Australian Rugby Union assistant coach Nathan Grey.
Australian Rugby Union assistant coach Nathan Grey. PAUL MILLER

Wallabies assistant Grey argues a case for the defence

WALLABIES defence coach Nathan Grey says he is "pleased for the players" after the side rallied from the defensive nightmare of Sydney and re-built a gold wall in the subsequent Rugby Championship games.

Grey's work as defence coach copped enormous heat in the wake of the All Blacks' 54-34 victory over the Wallabies in August, in which the Kiwis scored six of their eight tries in the first half and led by a record 40-6 at the break.

The missed tackle count only ended up being 31 but far too many were cold, inexcusable misses.

The Wallabies and Grey endured heavy criticism ahead of the second Test in Dunedin but after saying they wouldn't change much - which was also pilloried - the team turned it around hugely in defence and almost won the game.

Since then, the Wallabies defence has continued to improve and in Tests against the Springboks and the Pumas, the team only conceded two tries in each.

"It's always a work in progress," Grey said.

"I am pleased for the players, who are getting a bit more consistent reward for the work they're doing.

"In terms of having belief of what we want to do as a collective, and then really buying into that and delivering on that.

"I am pleased for them from the perspective of we can start to display and put pressure on the opposition when they have the ball, in a consistent manner."

The Wallabies actually missed more tackles in Dunedin and Canberra than they did in Sydney, but the quality of their scramble and a far superior linespeed and aggression halted their rivals' ability to build pressure and points.

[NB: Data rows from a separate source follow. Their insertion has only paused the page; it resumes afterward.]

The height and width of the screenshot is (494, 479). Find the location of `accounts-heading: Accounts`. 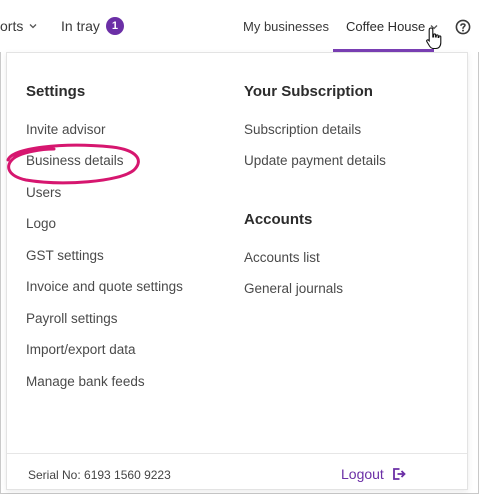

accounts-heading: Accounts is located at coordinates (278, 220).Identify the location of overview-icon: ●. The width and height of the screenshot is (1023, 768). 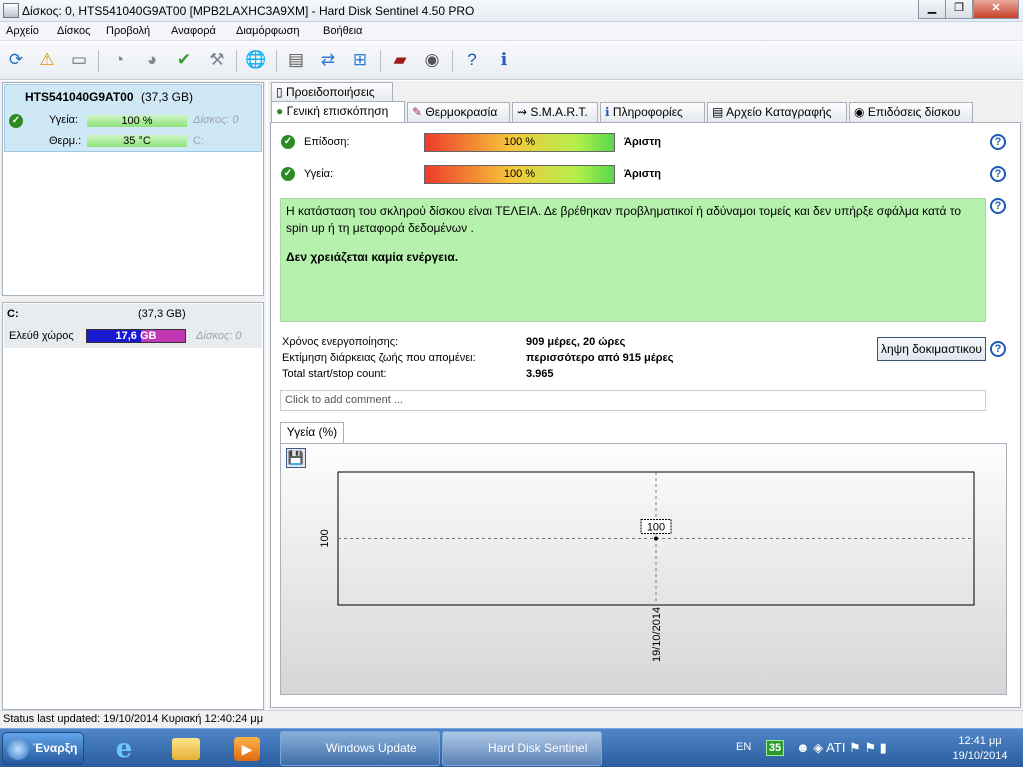
(282, 111).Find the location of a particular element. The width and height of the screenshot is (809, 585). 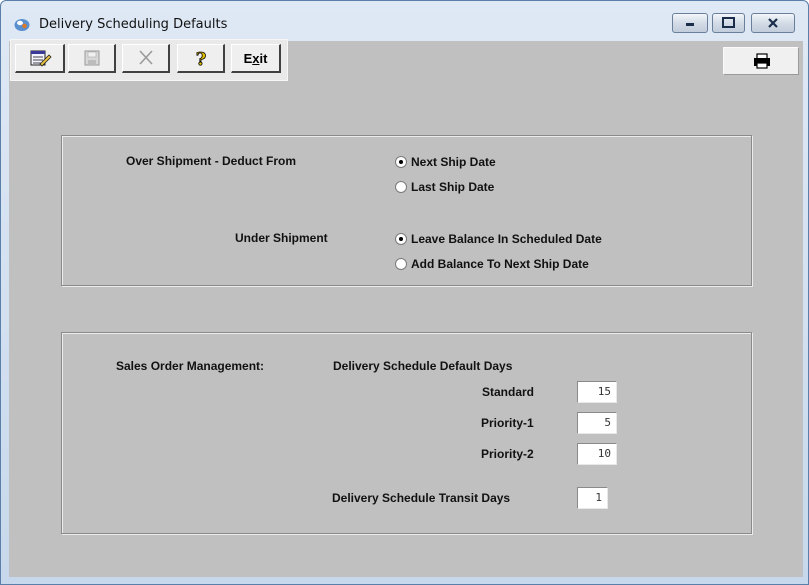

close-window-button is located at coordinates (773, 23).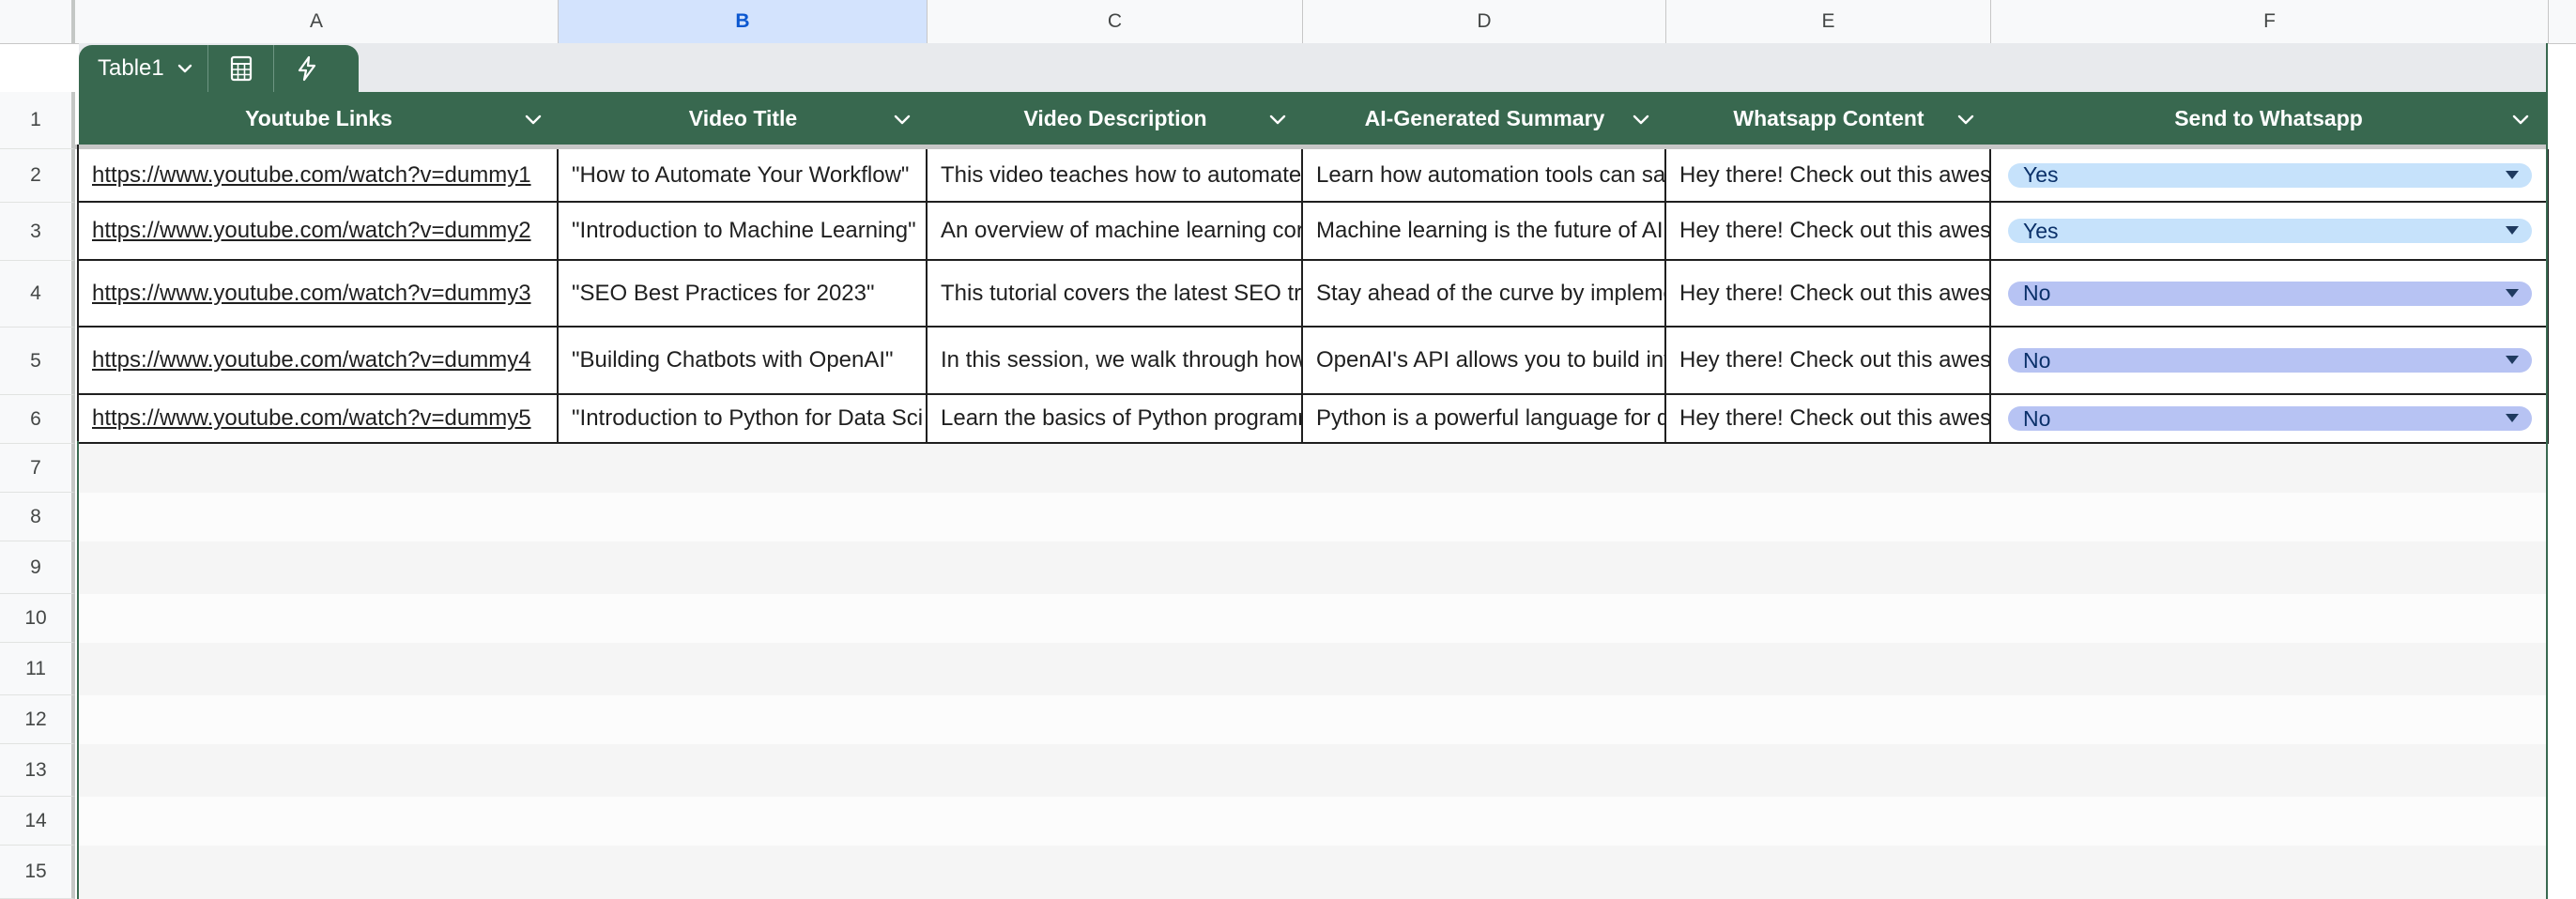 Image resolution: width=2576 pixels, height=899 pixels. I want to click on cell-youtube-link: https://www.youtube.com/watch?v=dummy4, so click(319, 361).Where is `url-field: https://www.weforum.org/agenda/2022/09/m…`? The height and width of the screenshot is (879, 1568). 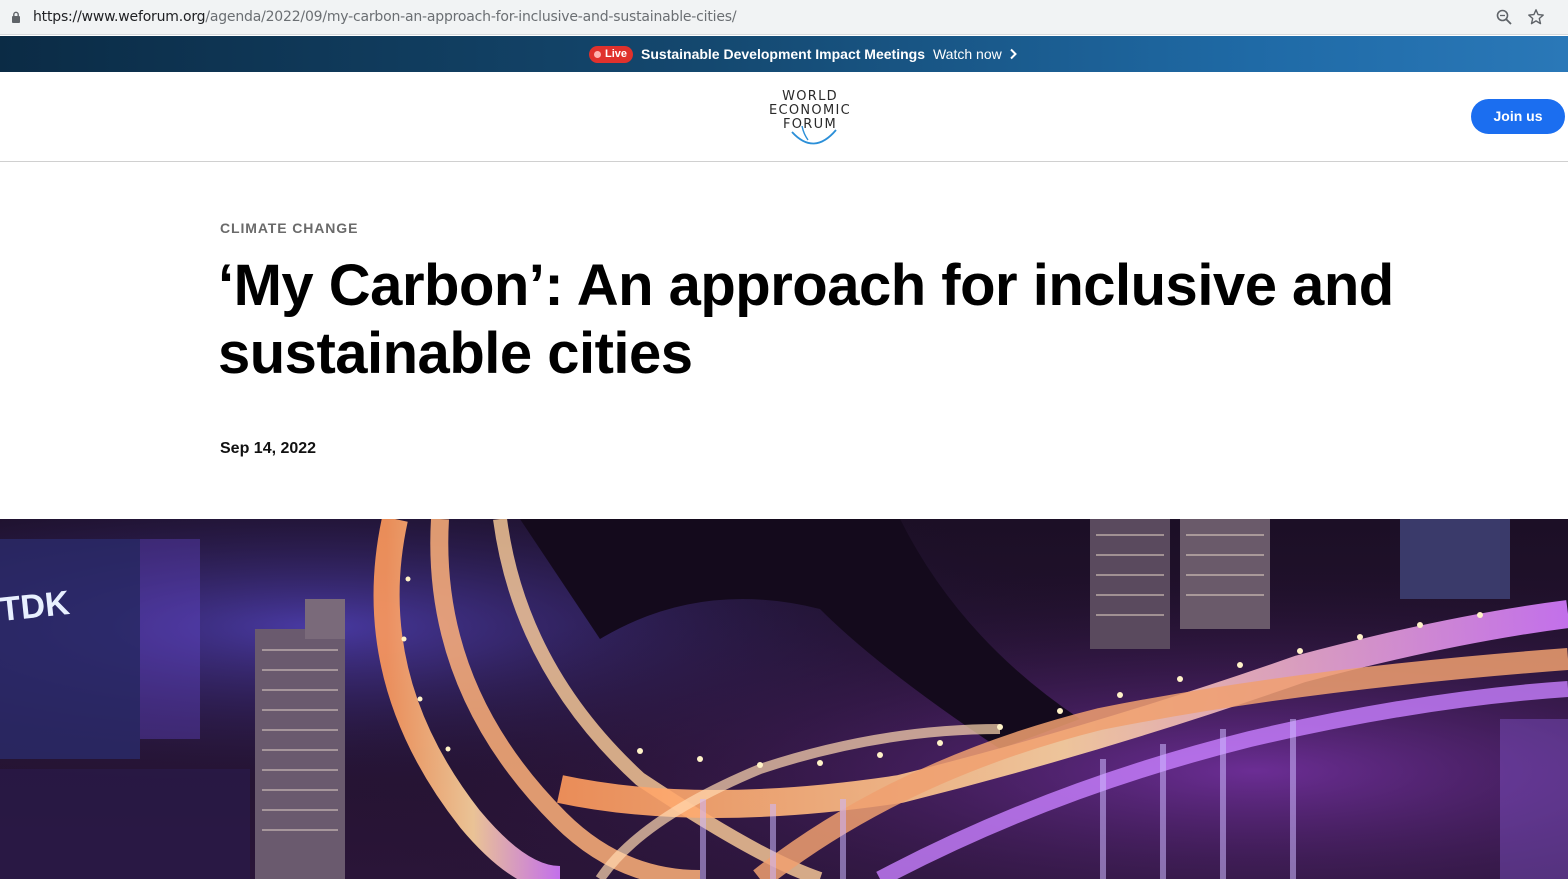
url-field: https://www.weforum.org/agenda/2022/09/m… is located at coordinates (385, 17).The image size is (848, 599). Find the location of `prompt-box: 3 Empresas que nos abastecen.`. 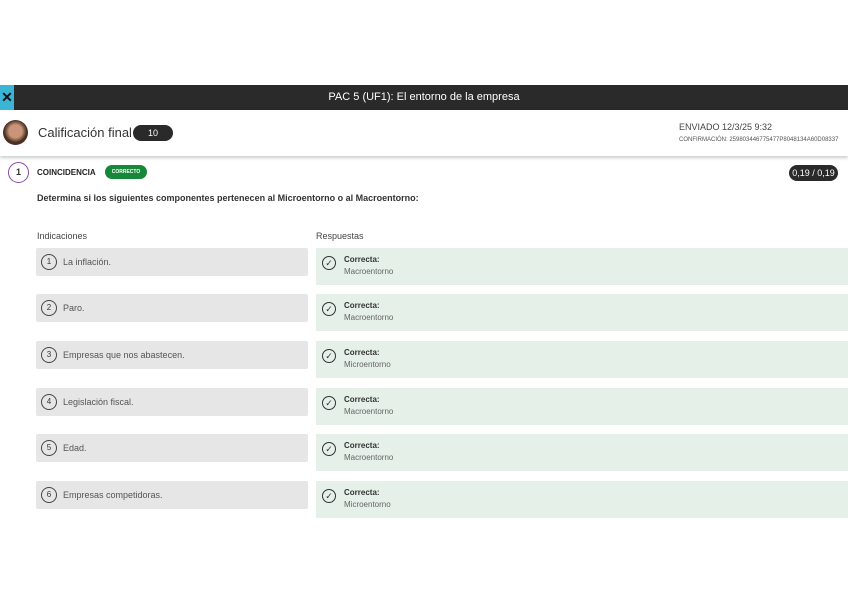

prompt-box: 3 Empresas que nos abastecen. is located at coordinates (172, 355).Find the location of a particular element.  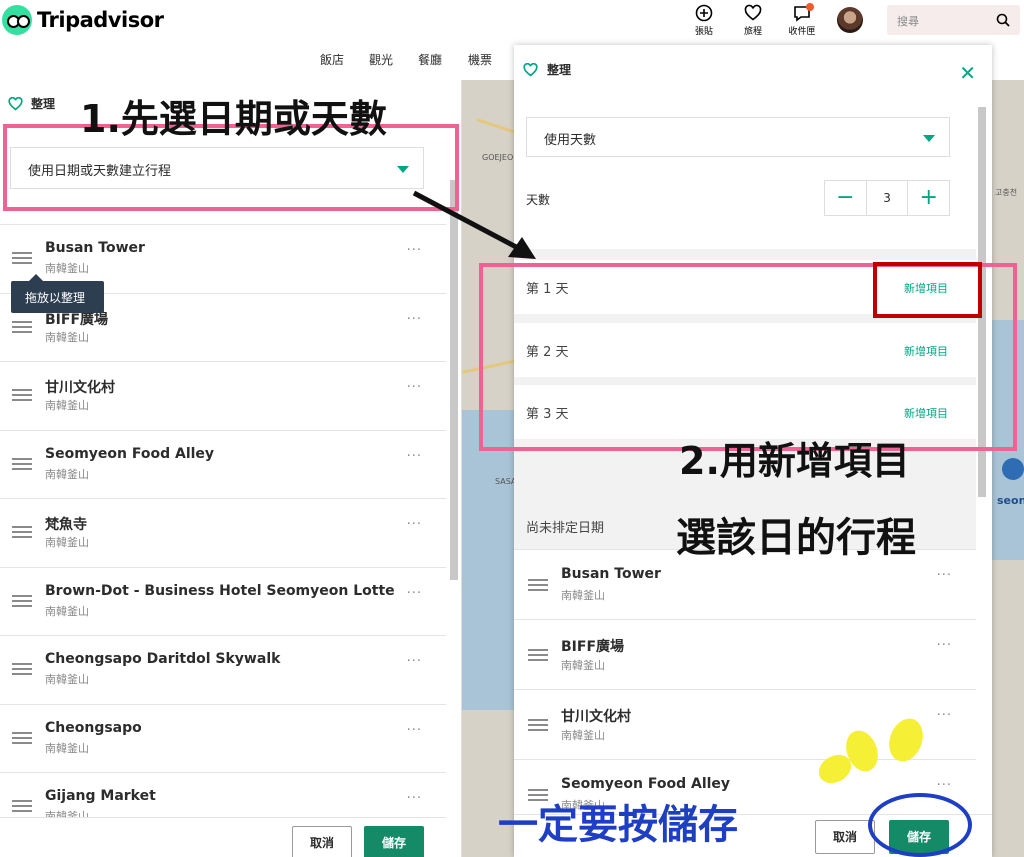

After letting the All Blacks get over the advantage line in 75% of their runs in Sydney, it fell to 50% in Dunedin and then 44% in Perth. It climbed again to 66% against the Pumas but that didn't translate to trouble, giving up only 7 linebreaks.

But Grey said one stat never tells a complete picture.

"You can't really put it down to the one thing that says "that's a measure we are defending really well"," he said.

"It is a real collective result of 1) not allowing a team to execute how they want to and 2) being able to dictate terms to opposition defensively, rather than sitting back and being reactive.

"If you are organised and energised, you have the ability to be nice and aggressive and take the space."

After howls for his removal post-Sydney, Grey is back under the radar. He said the only option in a week like that is to accept the public scrutiny and trust in your plans.

"That's the world we're in, that (pressure) is all part of it" Grey said.

"You just have to have confidence as a collective and as a coaching staff about what you want to do and then back that. And then be diligent about your work, because you believe it is going to work."